Researchers from MIT’s Computer Science and Artificial Intelligence Laboratory and Harvard University have developed a new algorithm that could help astronomers produce the first image of a black hole.

The algorithm would stitch together data collected from radio telescopes scattered around the globe, under the auspices of an international collaboration called the Event Horizon Telescope. The project seeks, essentially, to turn the entire planet into a large radio telescope dish.

“Radio wavelengths come with a lot of advantages,” says Katie Bouman, an MIT graduate student in electrical engineering and computer science, who led the development of the new algorithm. “Just like how radio frequencies will go through walls, they pierce through galactic dust. We would never be able to see into the center of our galaxy in visible wavelengths because there’s too much stuff in between.”

Radio waves also require large antenna dishes, because of their long wavelengths. The largest single radio-telescope dish in the world has a diameter of 1,000 feet, but an image it produced of the moon, for example, would be blurrier than the image seen through an ordinary backyard optical telescope.

“A black hole is very, very far away and very compact,” Ms. Bouman says. “It’s equivalent to taking an image of a grapefruit on the moon, but with a radio telescope. To image something this small means that we would need a telescope with a 10,000-kilometer diameter, which is not practical, because the diameter of the Earth is not even 13,000 kilometers.”

The solution adopted by the Event Horizon Telescope project is to coordinate measurements performed by radio telescopes at widely divergent locations. Currently, six observatories have signed up to join the project, but even twice that many telescopes would leave large gaps in the data as they approximate a 10,000-kilometer-wide antenna. The algorithm helps fill the gaps.

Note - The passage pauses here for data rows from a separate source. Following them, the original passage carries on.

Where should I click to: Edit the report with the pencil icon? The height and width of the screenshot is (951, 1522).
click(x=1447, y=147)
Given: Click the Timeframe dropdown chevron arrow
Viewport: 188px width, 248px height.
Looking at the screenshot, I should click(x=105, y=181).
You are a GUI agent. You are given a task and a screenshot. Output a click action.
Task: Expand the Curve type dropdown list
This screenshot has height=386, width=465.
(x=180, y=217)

Ms. Bouman used a machine-learning algorithm to identify visual patterns that tend to recur in 64-pixel patches of real-world images, and she used those features to further refine her algorithm’s image reconstructions. She will present her new algorithm — which she calls CHIRP, for Continuous High-resolution Image Reconstruction using Patch priors — at the Computer Vision and Pattern Recognition conference in June.